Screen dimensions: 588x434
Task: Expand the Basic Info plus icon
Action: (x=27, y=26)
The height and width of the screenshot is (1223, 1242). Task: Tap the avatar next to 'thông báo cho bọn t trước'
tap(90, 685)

> **Task description**: Exactly the lines from the one containing "The height and" through the final line of the records must appear in your reply, and no others.

> **Solution to this problem**:
The height and width of the screenshot is (1223, 1242). Task: Tap the avatar next to 'thông báo cho bọn t trước'
tap(90, 685)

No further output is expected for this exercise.